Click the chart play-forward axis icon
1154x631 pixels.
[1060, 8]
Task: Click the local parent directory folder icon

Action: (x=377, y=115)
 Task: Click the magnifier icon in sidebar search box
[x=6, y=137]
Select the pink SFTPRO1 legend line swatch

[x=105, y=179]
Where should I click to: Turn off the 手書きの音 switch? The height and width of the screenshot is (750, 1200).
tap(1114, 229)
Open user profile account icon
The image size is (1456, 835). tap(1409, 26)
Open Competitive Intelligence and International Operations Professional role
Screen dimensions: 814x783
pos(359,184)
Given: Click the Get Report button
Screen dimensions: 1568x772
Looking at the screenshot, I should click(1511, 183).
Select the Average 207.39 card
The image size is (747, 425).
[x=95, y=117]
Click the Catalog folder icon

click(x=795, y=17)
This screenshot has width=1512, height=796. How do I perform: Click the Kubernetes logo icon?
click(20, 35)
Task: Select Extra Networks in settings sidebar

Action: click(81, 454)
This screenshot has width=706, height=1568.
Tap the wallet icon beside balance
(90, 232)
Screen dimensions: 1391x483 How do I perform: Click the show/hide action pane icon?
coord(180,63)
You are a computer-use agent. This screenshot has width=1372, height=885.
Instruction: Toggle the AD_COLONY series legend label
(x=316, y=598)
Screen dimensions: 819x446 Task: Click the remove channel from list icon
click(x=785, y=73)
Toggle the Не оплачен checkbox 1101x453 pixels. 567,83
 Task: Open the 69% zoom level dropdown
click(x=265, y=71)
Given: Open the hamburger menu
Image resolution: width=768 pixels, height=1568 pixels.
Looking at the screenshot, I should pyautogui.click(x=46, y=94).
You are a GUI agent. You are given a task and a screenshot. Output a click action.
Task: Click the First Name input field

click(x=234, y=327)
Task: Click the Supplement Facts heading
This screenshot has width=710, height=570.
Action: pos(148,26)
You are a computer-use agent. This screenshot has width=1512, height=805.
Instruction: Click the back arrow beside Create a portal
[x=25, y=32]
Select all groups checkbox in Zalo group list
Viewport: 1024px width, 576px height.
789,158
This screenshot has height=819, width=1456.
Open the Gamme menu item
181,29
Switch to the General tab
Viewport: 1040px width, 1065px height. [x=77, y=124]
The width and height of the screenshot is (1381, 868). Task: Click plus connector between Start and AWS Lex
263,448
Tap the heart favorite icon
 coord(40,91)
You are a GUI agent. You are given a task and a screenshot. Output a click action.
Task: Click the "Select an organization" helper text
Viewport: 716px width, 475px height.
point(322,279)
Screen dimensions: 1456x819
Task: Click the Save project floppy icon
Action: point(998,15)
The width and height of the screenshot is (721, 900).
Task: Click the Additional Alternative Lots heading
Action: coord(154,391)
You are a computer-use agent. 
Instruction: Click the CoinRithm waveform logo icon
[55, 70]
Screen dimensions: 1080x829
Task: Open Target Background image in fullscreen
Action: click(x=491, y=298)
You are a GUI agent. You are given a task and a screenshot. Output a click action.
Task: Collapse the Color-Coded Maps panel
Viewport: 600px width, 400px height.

........

§ Exercise task
Reproduce every line of the listing above without any changes.

§ Correct result
Click the chart play-forward axis icon
1154x631 pixels.
[1060, 8]
Task: Click the local parent directory folder icon

Action: (x=377, y=115)
 Task: Click the magnifier icon in sidebar search box
[x=6, y=137]
Select the pink SFTPRO1 legend line swatch

[x=105, y=179]
Where should I click to: Turn off the 手書きの音 switch? The height and width of the screenshot is (750, 1200).
tap(1114, 229)
Open user profile account icon
The image size is (1456, 835). tap(1409, 26)
Open Competitive Intelligence and International Operations Professional role
Screen dimensions: 814x783
pos(359,184)
Given: Click the Get Report button
Screen dimensions: 1568x772
Looking at the screenshot, I should click(1511, 183).
Select the Average 207.39 card
The image size is (747, 425).
[x=95, y=117]
Click the Catalog folder icon

click(x=795, y=17)
This screenshot has width=1512, height=796. How do I perform: Click the Kubernetes logo icon?
click(20, 35)
Task: Select Extra Networks in settings sidebar

Action: click(81, 454)
This screenshot has width=706, height=1568.
Tap the wallet icon beside balance
(90, 232)
Screen dimensions: 1391x483 How do I perform: Click the show/hide action pane icon?
coord(180,63)
You are a computer-use agent. This screenshot has width=1372, height=885.
Instruction: Toggle the AD_COLONY series legend label
(x=316, y=598)
Screen dimensions: 819x446 Task: Click the remove channel from list icon
click(x=785, y=73)
Toggle the Не оплачен checkbox 1101x453 pixels. 567,83
 Task: Open the 69% zoom level dropdown
click(x=265, y=71)
Given: Open the hamburger menu
Image resolution: width=768 pixels, height=1568 pixels.
Looking at the screenshot, I should pyautogui.click(x=46, y=94).
You are a GUI agent. You are given a task and a screenshot. Output a click action.
Task: Click the First Name input field

click(x=234, y=327)
Task: Click the Supplement Facts heading
This screenshot has width=710, height=570.
Action: pos(148,26)
You are a computer-use agent. This screenshot has width=1512, height=805.
Instruction: Click the back arrow beside Create a portal
[x=25, y=32]
Select all groups checkbox in Zalo group list
Viewport: 1024px width, 576px height.
789,158
This screenshot has height=819, width=1456.
Open the Gamme menu item
181,29
Switch to the General tab
Viewport: 1040px width, 1065px height. [x=77, y=124]
The width and height of the screenshot is (1381, 868). Task: Click plus connector between Start and AWS Lex
263,448
Tap the heart favorite icon
 coord(40,91)
You are a GUI agent. You are given a task and a screenshot. Output a click action.
Task: Click the "Select an organization" helper text
Viewport: 716px width, 475px height.
point(322,279)
Screen dimensions: 1456x819
Task: Click the Save project floppy icon
Action: point(998,15)
The width and height of the screenshot is (721, 900).
Task: Click the Additional Alternative Lots heading
Action: coord(154,391)
You are a computer-use agent. 
Instruction: Click the CoinRithm waveform logo icon
[55, 70]
Screen dimensions: 1080x829
Task: Open Target Background image in fullscreen
Action: click(x=491, y=298)
You are a GUI agent. You are given a task and a screenshot. Output a click action.
Task: Collapse the Color-Coded Maps panel
Viewport: 600px width, 400px height.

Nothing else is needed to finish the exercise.